This is a Phase II trial evaluating the efficacy (overall response rate) of a risk-adjusted outpatient based approach to lymphoma salvage therapy with vinorelbine, gemcitabine and pegfilgrastim and/or gemcitabine, ifosfamide, vinorelbine and pegfilgrastim.

Condition or Disease Intervention/Treatment Phase
  • Drug: gemcitabine, vinorelbine, ifosfamide, filgastrim
  • Drug: gemcitabine, vinorelbine, filgastrim
 Phase 2

Detailed Description

Lymphoma has been increasing in incidence annually for the past several decades and the majority of patients relapse after first line therapy. A variety of 'salvage chemotherapy' treatments are available that are usually inpatient-based treatments associated with significant haematological toxicity. Furthermore, all patients are treated in the same manner despite the fact that some patients will do well irrespective of the type of salvage therapy whereas others will do badly no matter what is done. During 2001-2002 we undertook a pilot study in 40 such patients using an outpatient-based salvage therapy with 2 newer chemotherapy drugs, vinorelbine and gemcitabine. Over 75% of all treatments were successfully delivered on an outpatient basis with response rates similar to historical controls. We now propose to expand on these initial findings by modifying the outpatient approach for those patients with less favourable prognostic features, that is, patients will be stratified to differing therapies but with the majority still receiving the proven vinorelbine-gemcitabine combination.

Study Design

Study Type:
Interventional
Actual Enrollment :
90 participants
Allocation:
Non-Randomized
Intervention Model:
Crossover Assignment
Masking:
None (Open Label)
Primary Purpose:
Treatment
Official Title:
A Multicentre Phase II Study of Risk-adjusted Outpatient-based Salvage Therapy for Patients With Relapsed and Refractory Lymphoma
Study Start Date :
Dec 1, 2002
Actual Primary Completion Date :
Feb 1, 2008
Actual Study Completion Date :
Feb 1, 2008

Arms and Interventions

Arm Intervention/Treatment
Active Comparator: Commence VGF treatment

Drug. Vinorelbine, gemcitabine and filgrastim 21 day cycle

Drug: gemcitabine, vinorelbine, filgastrim
Drug
Active Comparator: Commence F-GIV treatment

Drug.
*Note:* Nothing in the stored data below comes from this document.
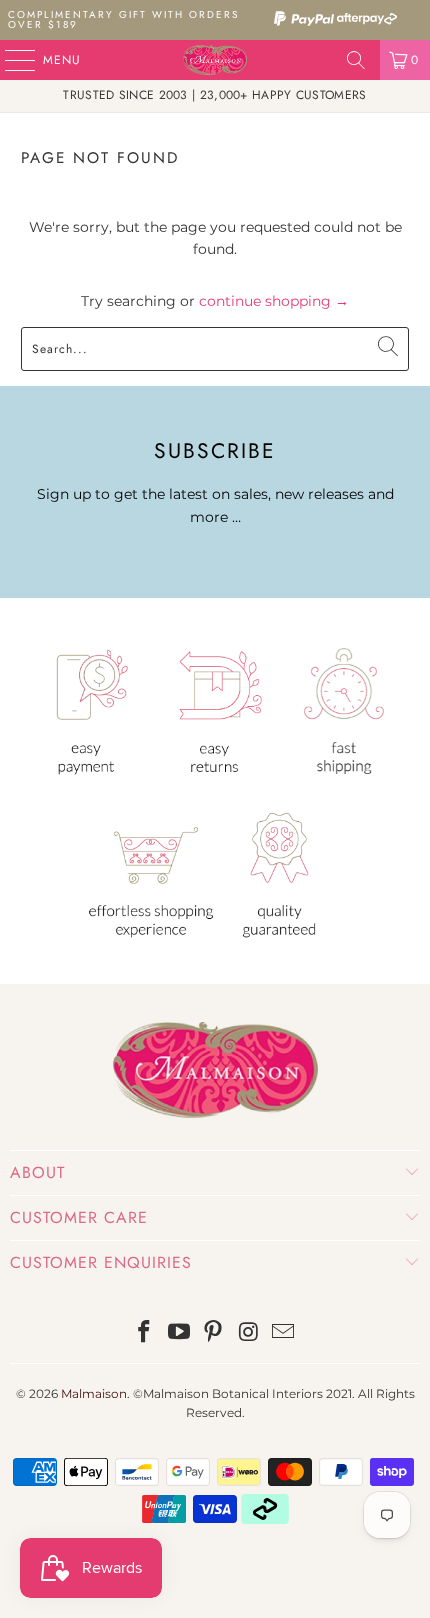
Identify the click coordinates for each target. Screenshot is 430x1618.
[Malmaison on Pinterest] (214, 1333)
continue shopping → (274, 301)
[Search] (356, 60)
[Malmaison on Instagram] (249, 1333)
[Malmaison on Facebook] (145, 1333)
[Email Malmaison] (284, 1333)
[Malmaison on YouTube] (179, 1333)
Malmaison (94, 1393)
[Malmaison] (215, 60)
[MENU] (10, 60)
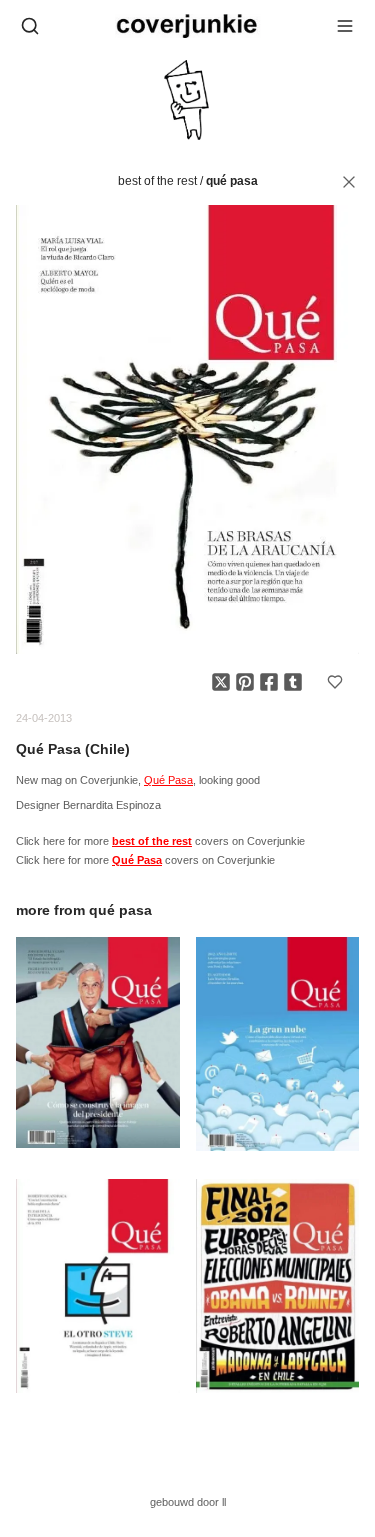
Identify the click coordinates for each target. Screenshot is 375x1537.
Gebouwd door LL (188, 1502)
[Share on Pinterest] (245, 682)
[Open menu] (345, 26)
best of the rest (157, 181)
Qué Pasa (232, 181)
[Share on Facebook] (269, 682)
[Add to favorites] (335, 682)
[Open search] (30, 26)
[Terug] (349, 182)
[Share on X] (221, 682)
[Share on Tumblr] (293, 682)
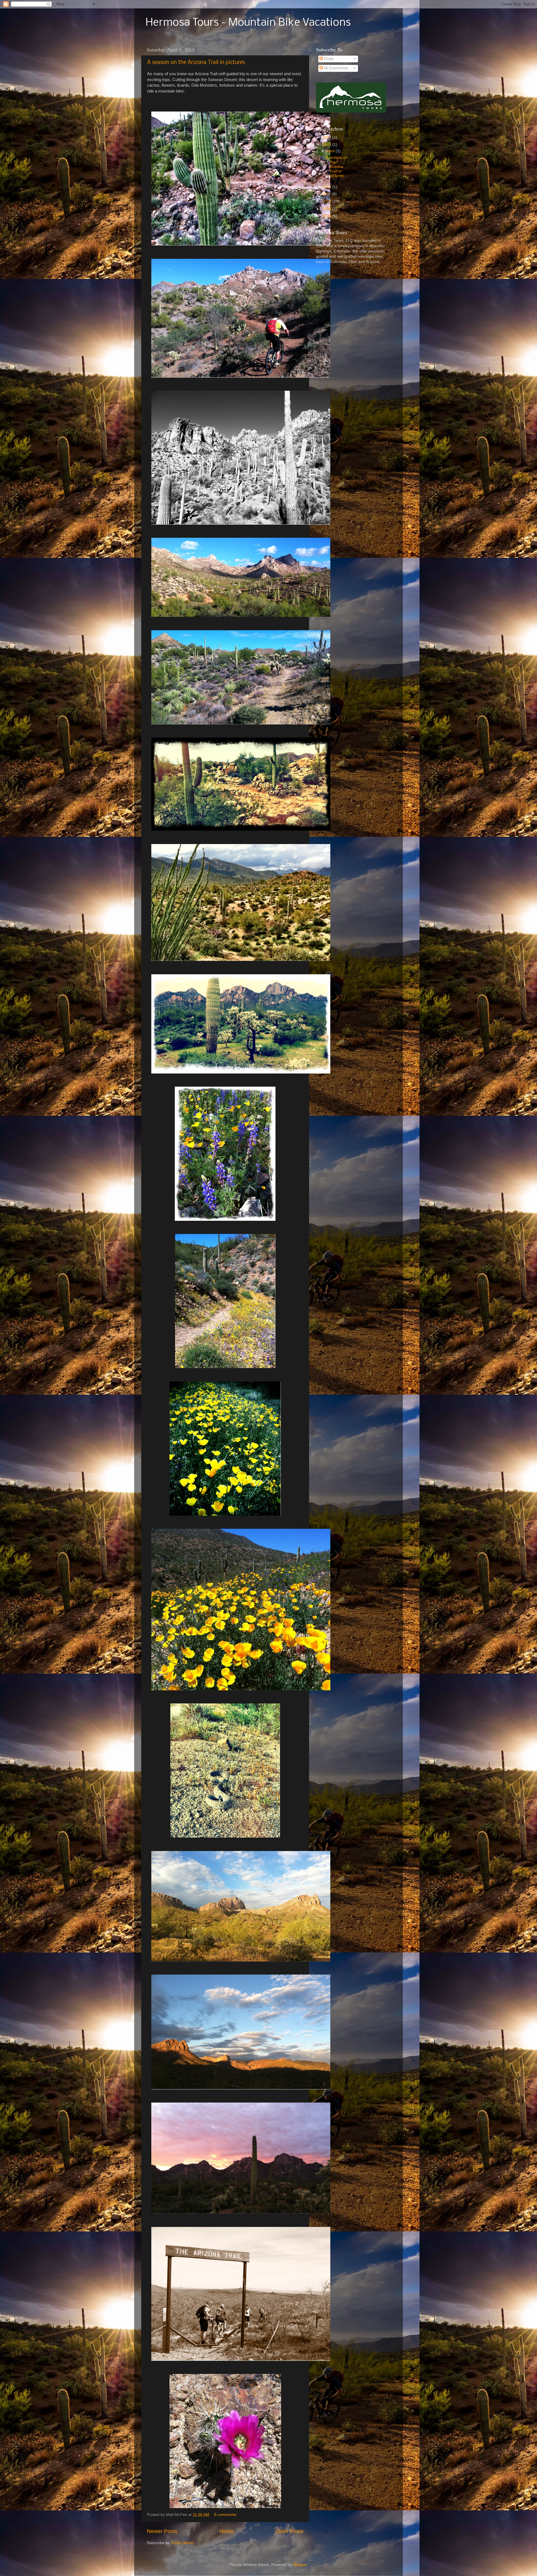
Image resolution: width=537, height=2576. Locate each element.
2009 (327, 209)
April (331, 151)
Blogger (300, 2565)
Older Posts (289, 2531)
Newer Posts (162, 2531)
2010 (327, 201)
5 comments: (226, 2515)
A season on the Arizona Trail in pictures (196, 62)
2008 (327, 216)
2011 (327, 194)
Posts (328, 59)
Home (226, 2531)
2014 (327, 137)
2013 (327, 145)
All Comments (335, 68)
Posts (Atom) (182, 2543)
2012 (327, 187)
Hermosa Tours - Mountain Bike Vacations (248, 23)
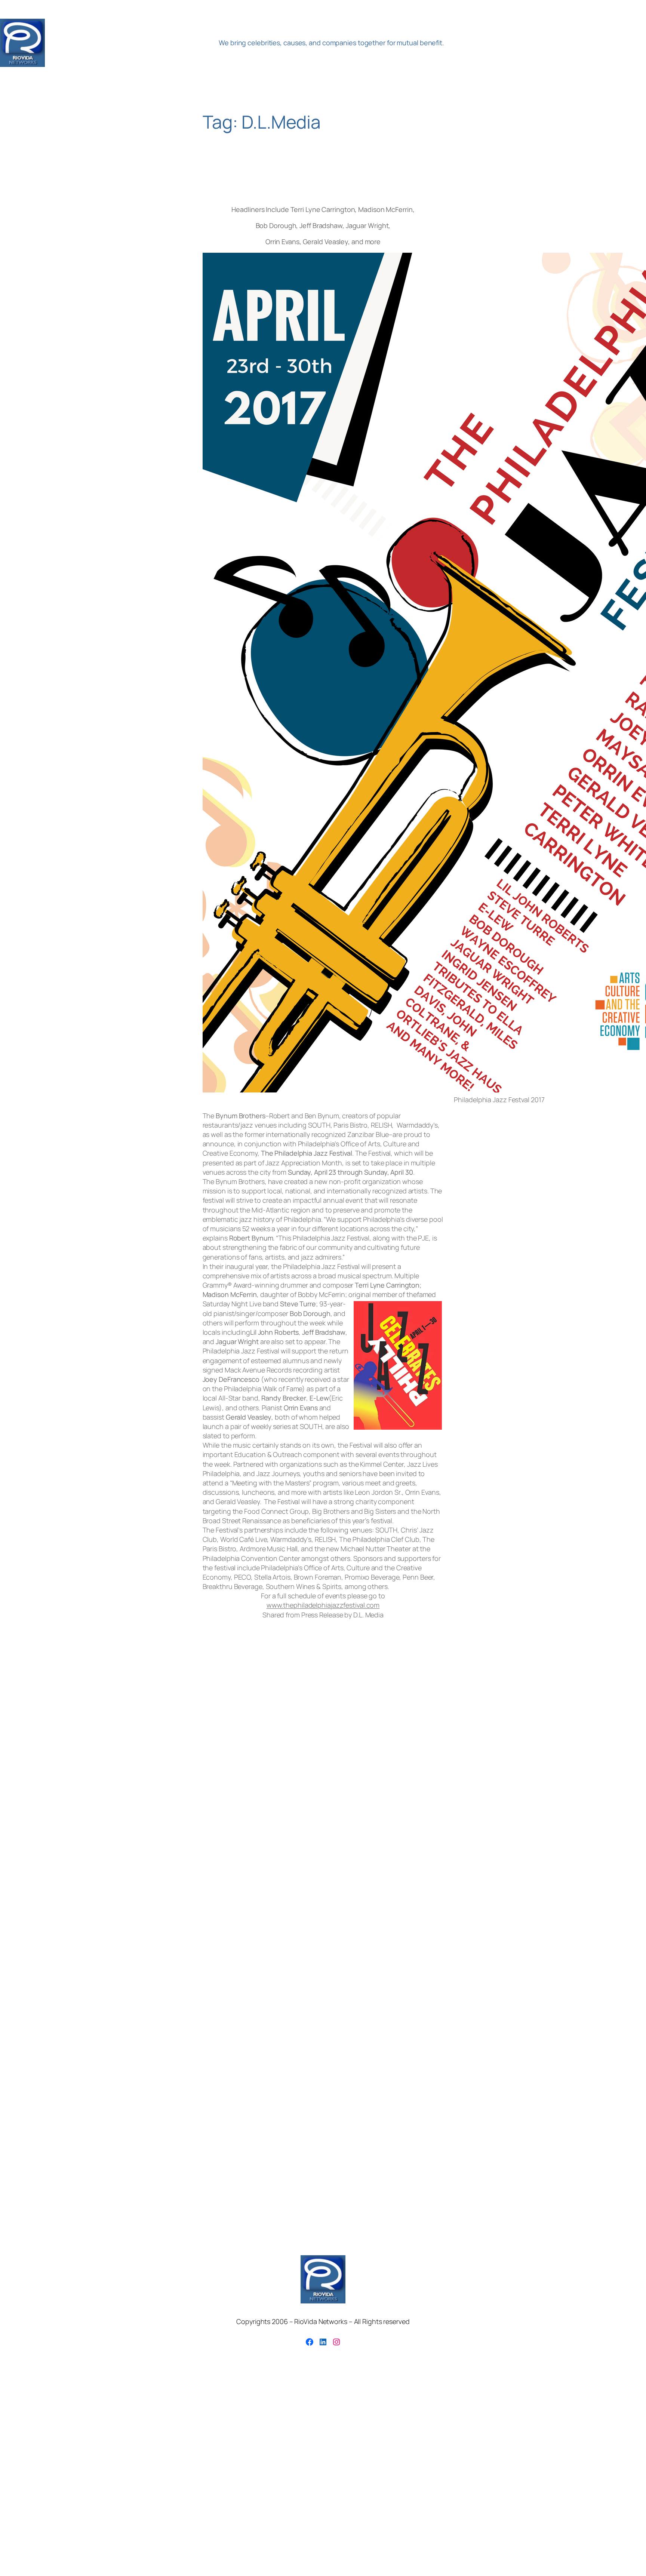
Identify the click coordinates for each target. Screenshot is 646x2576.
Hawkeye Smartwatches (31, 1746)
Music (577, 1744)
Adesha (15, 1735)
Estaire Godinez (402, 1734)
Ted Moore (438, 1759)
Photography (169, 1759)
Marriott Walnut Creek (529, 1746)
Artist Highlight (54, 1734)
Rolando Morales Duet (344, 1758)
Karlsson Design (291, 1746)
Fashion (446, 1735)
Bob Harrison (152, 1735)
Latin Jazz (337, 1745)
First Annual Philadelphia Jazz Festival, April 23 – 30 (319, 178)
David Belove (305, 1734)
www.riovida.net (374, 1771)
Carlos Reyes (195, 1734)
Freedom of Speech (520, 1734)
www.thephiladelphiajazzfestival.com (323, 1605)
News (612, 1745)
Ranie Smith (205, 1759)
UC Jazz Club (558, 1758)
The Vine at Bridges (485, 1758)
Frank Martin (475, 1735)
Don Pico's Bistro (348, 1735)
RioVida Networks (130, 43)
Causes (233, 1735)
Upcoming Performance (40, 1773)
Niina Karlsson (22, 1759)
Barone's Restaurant (108, 1735)
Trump (526, 1759)
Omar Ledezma (67, 1758)
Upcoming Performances (142, 1771)
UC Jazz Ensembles (608, 1758)
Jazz (120, 1746)
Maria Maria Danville (395, 1745)
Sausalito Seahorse (399, 1759)
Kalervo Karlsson (249, 1746)
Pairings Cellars (122, 1758)
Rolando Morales (267, 1757)
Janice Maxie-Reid (83, 1746)
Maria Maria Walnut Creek (464, 1746)
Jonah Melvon (209, 1746)
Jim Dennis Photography (162, 1746)
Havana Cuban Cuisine (583, 1734)
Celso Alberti (264, 1735)
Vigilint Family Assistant (291, 1774)
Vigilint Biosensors (234, 1773)
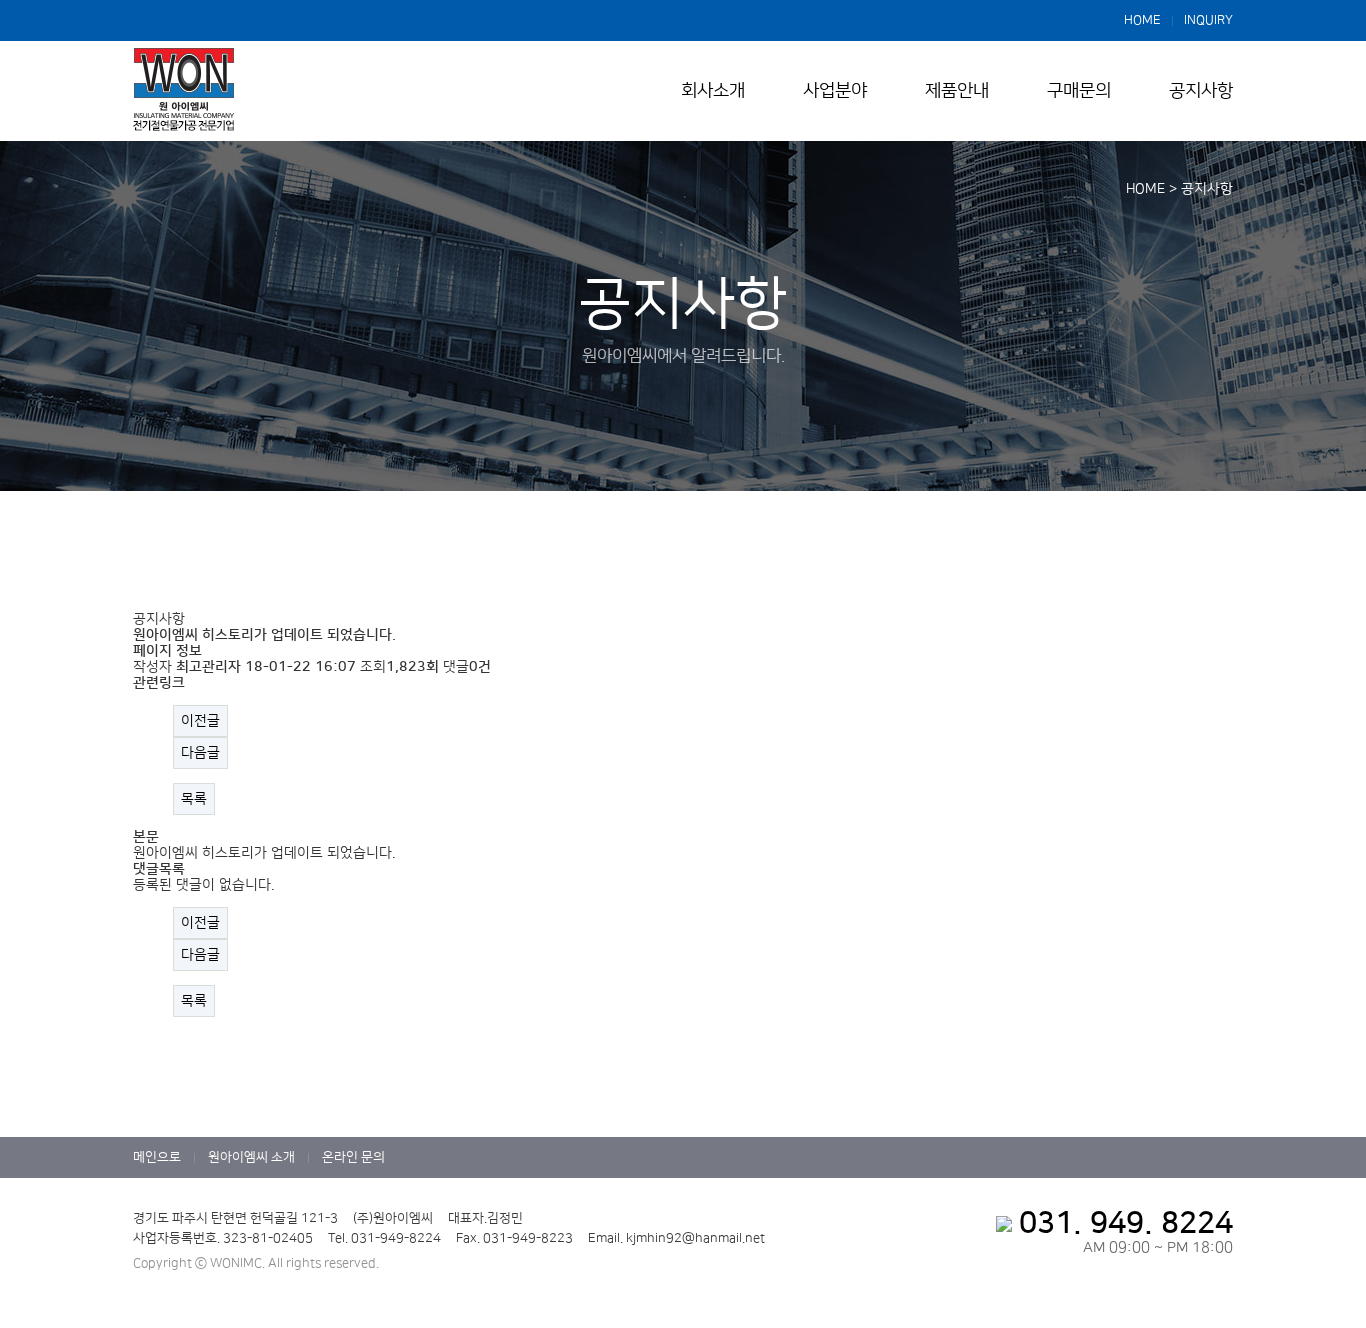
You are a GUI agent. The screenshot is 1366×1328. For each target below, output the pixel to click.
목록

Gemcitabine, ifosfamide, Vinorelbine and filgrastim 21 day cycle

Drug: gemcitabine, vinorelbine, ifosfamide, filgastrim
Drug

Outcome Measures

Primary Outcome Measures

  1. To evaluate the efficacy (overall response rate) of a risk-adjusted outpatient-based approach to lymphoma salvage therapy with VGF (vinorelbine, gemcitabine and pegfilgrastim) and/or F-GIV (gemcitabine, Ifosfamide, vinorelbine and pegfilgrastim). [After two cycles and after four cycles]

Secondary Outcome Measures

  1. To evaluate safety, [Days 1 and 8 for every cycle, days 10,12,14, and 16 for first cycle.]

  2. relapse free survival, [After 2 cycles, 4 cyles and every 3 or 4 months for 12 months. Then every 6 months until disease progression]

  3. overall survival, [every 3 or 4 months for 12 months. Then every 6 months.]

  4. and planned dose-on-time. [After two cycles and after four cycles]

Eligibility Criteria

Criteria

Ages Eligible for Study:
18 Years and Older
Sexes Eligible for Study:
All
Accepts Healthy Volunteers:
No
Inclusion Criteria:

  • age > 18 years

  • relapsed or primary refractory non-Hodgkin's lymphoma (NHL) or Hodgkin's Disease (HD)

  • ECOG 0 - 2

  • written informed consent

Exclusion criteria:

  • Intention to proceed with any form of transplant therapy following fewer than 2 cycles of protocol salvage therapy

  • bilirubin > 50μmol/litre unless secondary to lymphoma

  • creatinine > 2 x upper limit of normal unless secondary to lymphoma, absolute neutrophil count <0.5 x 109/litre and / or platelets < 50 x 109/litre unless secondary to lymphoma

  • relapse within 6 months of a prior transplant procedure (autologous or allogeneic)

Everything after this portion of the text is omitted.